El sábado siguiente, cuando volvió a visitarla y a contarle que por fin había aprobado el carnet, la abuela Ángela le contó que los que recogieron el cadáver de su padre, con la misma borrica que había traído el vino, dejaron en el lugar que había ocupado su cuerpo un montoncito de piedras que sujetaban unas ramitas de espliego. Desde entonces, todos los caminantes que pasan por allí, que cada vez son menos, “veraneantes que no tienen otra cosa que hacer, hijo, que ya sabes que aquello está abandonado. Ya ni se siembra ni se recoge, ni hay alegría en los campos”, ponen sobre el montón otra piedra. “Así que tu bisabuelo tiene un monumento, hijo. ¿Cuántos campesinos conoces tú que tengan un monumento?”…

Si para su abuela, aquellos dos viajes habían sido los más tristes de su vida, para él este era el más importante y extraño. Ni París fin de curso, ni Mallorca con amigos, ni la escapada a Cádiz con su novia. Aquel estaba siendo, sin duda, el viaje de su vida. Al menos hasta ahora. Los pinos cegaban las curvas impidiendo ver qué había al otro lado, y a su inexperiencia en el volante, se unía una carretera difícil, que la noche empezaba a caer y los nervios que le producía saber que a esas horas ya los estarían buscando.

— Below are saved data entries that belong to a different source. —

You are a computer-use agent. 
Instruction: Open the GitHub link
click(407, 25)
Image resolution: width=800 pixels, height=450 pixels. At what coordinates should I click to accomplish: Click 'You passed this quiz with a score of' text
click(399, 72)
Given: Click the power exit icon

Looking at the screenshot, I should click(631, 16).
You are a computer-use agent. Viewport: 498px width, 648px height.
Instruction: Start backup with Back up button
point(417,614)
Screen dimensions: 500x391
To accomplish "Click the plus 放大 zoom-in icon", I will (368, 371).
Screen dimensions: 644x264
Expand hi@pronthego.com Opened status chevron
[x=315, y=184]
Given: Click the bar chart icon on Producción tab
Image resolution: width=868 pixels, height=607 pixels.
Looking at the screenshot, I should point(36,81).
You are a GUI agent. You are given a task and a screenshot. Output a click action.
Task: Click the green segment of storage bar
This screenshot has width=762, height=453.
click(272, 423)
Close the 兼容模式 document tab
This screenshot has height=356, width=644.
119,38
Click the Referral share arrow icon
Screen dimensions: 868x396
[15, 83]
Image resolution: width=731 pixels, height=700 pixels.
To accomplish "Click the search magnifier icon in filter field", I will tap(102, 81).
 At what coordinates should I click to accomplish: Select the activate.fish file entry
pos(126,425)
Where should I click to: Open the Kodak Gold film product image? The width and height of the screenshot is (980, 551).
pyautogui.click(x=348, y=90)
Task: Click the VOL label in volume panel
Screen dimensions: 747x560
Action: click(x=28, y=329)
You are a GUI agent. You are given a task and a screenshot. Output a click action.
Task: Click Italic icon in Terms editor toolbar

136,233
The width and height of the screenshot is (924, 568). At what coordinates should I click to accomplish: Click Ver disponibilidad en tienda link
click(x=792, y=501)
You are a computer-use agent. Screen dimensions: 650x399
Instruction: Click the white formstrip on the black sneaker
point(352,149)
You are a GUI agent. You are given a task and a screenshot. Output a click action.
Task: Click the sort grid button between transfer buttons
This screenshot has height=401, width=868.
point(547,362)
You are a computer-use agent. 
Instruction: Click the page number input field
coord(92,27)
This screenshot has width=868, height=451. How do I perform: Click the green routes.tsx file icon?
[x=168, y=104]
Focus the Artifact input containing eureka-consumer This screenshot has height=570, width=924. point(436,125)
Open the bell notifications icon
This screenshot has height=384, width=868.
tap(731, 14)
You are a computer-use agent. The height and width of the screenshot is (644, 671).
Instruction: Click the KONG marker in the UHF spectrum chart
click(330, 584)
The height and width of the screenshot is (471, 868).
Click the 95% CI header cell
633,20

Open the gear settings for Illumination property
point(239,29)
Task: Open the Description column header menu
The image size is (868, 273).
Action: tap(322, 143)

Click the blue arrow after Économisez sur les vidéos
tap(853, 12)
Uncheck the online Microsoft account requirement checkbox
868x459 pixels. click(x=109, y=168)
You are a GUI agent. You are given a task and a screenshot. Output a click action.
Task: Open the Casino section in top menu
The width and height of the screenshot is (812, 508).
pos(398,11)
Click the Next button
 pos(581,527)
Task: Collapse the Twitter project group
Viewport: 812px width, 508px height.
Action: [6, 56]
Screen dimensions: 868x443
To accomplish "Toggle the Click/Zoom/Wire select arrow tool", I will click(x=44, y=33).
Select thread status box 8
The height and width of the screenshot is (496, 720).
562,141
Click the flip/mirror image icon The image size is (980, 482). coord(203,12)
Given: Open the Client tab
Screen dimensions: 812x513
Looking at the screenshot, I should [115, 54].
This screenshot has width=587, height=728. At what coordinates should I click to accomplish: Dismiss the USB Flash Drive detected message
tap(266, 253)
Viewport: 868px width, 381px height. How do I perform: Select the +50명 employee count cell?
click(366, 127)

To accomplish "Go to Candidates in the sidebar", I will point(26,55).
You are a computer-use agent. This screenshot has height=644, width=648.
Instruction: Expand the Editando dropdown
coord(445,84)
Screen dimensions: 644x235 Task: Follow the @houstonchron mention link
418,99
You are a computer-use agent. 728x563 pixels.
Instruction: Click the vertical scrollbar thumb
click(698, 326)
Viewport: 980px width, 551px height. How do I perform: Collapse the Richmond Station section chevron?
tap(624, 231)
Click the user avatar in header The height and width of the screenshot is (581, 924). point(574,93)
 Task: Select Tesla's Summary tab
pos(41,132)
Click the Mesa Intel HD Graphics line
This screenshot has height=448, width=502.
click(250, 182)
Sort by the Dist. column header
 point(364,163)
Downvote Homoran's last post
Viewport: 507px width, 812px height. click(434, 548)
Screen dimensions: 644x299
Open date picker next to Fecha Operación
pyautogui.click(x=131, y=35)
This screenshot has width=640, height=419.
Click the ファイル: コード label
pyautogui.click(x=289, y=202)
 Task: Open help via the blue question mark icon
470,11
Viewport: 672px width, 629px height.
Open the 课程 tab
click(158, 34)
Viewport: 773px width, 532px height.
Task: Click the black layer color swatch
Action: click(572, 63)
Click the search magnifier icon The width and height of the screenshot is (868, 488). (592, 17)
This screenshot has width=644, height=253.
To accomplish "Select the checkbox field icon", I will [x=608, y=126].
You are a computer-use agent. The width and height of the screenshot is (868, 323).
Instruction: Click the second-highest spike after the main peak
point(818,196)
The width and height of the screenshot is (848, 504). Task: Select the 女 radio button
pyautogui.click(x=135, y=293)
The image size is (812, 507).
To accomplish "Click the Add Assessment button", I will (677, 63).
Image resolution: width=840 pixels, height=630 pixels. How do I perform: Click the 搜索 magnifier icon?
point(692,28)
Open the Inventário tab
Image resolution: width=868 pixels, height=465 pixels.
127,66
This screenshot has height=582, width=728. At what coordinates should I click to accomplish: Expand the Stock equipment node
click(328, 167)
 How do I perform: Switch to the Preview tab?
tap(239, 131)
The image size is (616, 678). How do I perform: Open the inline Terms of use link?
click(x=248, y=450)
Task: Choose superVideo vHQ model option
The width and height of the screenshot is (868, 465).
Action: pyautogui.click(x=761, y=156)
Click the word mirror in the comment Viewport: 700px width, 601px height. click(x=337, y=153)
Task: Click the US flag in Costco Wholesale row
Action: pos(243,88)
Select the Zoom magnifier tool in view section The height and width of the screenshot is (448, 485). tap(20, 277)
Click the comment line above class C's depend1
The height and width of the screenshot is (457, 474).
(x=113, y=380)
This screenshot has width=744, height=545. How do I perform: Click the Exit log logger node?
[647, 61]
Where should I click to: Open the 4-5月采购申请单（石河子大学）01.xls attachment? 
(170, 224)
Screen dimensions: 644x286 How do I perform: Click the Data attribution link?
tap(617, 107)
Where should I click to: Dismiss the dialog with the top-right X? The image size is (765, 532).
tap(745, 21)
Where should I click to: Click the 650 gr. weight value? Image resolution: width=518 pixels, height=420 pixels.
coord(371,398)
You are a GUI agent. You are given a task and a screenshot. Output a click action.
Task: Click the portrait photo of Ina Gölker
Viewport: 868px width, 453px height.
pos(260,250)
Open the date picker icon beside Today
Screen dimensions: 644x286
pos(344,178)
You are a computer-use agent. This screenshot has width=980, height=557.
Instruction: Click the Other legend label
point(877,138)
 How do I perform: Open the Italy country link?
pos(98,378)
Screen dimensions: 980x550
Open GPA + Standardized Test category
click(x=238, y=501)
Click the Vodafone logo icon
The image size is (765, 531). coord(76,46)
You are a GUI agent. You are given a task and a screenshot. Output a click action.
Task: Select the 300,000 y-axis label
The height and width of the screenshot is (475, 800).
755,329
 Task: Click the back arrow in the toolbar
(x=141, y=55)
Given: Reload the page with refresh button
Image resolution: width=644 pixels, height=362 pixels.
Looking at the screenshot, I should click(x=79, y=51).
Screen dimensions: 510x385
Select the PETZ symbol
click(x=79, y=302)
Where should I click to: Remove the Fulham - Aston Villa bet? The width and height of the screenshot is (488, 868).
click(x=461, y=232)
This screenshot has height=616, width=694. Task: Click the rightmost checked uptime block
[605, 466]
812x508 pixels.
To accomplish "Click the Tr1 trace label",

Dejó el coche en la misma puerta de la casa, para que no tuviera que andar, y la ayudó a meterse en la cama. Después, encendió el fuego, calentó agua y le puso a su abuela esa bolsa de goma llena de agua caliente en el vientre para que entrase en calor, la misma que ella le ponía a él de niño para curarle los resfriados.

Y ahora sí, llamó a su padre. “Perdonadme, papá. Siento la preocupación… pero… es que me lo ha pedido y no he podido decirle que no. Lo siento, de verdad. Entiéndelo, quiere morirse en su casa. ¿Que si está para morirse? ¡Y yo qué sé! A ver, tiembla. Tendrá frío. No, no me he venido porque sean las fiestas, a ver, si hubiera querido venirme de fiesta, ¿me había traído a la abuela? Haced lo que queráis tu hermano y tú. Yo me quedo con ella”.

Aún no había amanecido cuando llegaron y los encontraron allí. Él, junto a la cama de ella. Ella, blanca y fría, de cera y nieve, vestida con un camisón rematado en puntillas que su marido -del que enviudó a los 56, cuando su nieto ni siquiera había nacido- le había traído un día que viajó a la capital.

Su nieto la ayudó a ponérselo y, siguiendo sus instrucciones, le puso en las manos el rosario de su madre y un manojito de espliego que tuvo que salir a buscar. “Gracias, hijo, por ayudarme a preparar mi último viaje. Me voy en paz”.